The controls are located on the 580mm cable, with volume up, volume down, on/off, pair, answer call, end call, mute call, next track, and previous track all bound to three raised buttons in various permutations.
There are magnets built into the backs of the earphones, so that when you shove them into your pocket they generally come back out clinging to each other, which is an arguably redundant feature since they’re already connected by a short length of flat, kevlar-reinforced cable, but very welcome all the same, particularly if you want to hang them neatly around your neck.
The BE2s can last for 10 hours on a single charge, which is pretty impressive in a pair of Bluetooth earbuds.
The sound is clear and surprisingly detailed, and the Spin Fit ear tips (yes, the idea is to twist them into your ear) offer a surprisingly good level of passive noise isolation. The bass is tight and punchy, the mids – vocals especially – are assertive, and only the treble lets the side down slightly, with cymbals introducing a slight tinniness.
A decent level of separation allows you to comfortably pick out individual instruments and voices as they populate the song around you, and there’s even a semblance of soundstage. Most music sounds good, but artists like Cat Stevens and Aimee Mann, with their simple, predominantly acoustic arrangements, are a particular joy.
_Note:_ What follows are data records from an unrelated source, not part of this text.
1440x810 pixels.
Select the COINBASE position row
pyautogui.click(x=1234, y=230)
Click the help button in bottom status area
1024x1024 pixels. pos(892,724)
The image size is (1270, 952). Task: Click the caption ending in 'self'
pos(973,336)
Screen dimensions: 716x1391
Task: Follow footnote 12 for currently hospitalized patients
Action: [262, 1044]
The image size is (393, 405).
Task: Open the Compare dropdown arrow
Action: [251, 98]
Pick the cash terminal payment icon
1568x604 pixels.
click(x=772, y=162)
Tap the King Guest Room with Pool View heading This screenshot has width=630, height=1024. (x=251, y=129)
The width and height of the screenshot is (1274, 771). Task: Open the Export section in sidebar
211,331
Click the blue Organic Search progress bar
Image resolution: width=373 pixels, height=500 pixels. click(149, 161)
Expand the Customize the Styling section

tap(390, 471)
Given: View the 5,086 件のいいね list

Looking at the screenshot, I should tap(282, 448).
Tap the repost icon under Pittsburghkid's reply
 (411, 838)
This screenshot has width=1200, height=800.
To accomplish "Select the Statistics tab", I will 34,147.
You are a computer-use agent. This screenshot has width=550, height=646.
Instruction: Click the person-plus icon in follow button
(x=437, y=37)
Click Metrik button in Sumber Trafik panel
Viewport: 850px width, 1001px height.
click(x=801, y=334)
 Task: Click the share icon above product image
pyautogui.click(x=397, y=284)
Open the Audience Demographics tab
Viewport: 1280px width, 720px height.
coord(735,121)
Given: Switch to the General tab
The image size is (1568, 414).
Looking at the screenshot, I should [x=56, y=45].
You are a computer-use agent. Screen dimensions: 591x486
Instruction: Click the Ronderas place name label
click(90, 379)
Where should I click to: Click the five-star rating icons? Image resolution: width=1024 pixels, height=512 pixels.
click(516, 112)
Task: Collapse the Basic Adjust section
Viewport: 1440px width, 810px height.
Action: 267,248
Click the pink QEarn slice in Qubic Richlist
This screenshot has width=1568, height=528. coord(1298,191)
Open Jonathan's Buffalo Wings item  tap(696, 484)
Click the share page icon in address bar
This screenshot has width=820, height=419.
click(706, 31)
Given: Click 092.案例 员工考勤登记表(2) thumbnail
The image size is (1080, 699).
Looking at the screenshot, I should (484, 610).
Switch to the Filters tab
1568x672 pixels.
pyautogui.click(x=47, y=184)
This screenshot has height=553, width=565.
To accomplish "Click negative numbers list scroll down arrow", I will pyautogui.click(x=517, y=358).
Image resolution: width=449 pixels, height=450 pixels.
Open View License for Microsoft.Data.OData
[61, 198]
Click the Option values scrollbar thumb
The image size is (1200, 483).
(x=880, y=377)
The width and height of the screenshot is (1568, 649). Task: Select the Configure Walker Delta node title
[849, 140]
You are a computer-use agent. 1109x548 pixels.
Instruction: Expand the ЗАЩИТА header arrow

It’s only when presented with big loud rock choruses and hyperactive billion-piece bands like The Go! Team that the BE2s can sometimes lose their edge. Artists like Oh Wonder and Sacred Hearts Club, with their tight, bassy, laser-focused studio production, sound great, and we’re happy to recommend the BE2s as solid all-rounders for all kinds of music.
Unfortunately, on all three of the devices we connected to (an LG G6 handset, a PC, and a Fire TV Stick) there was some hiss and static. The static is infrequent, normally occurring when performing some other operation on the device you’re connected to, and the hiss is generally inaudible due to a song being played over it, but it haunts some quieter tracks. If you’re obsessive about these things you might find it annoying.
Optoma is pitching the BE2s as the most affordable Bluetooth earphones you can buy with something approaching audiophile sound quality. With caveats, we think they’ve pulled it off. The BE2s are solidly built, with all the features you’d expect from a pair of Bluetooth earphones in 2017, and they boast a rich, balanced, fun sound.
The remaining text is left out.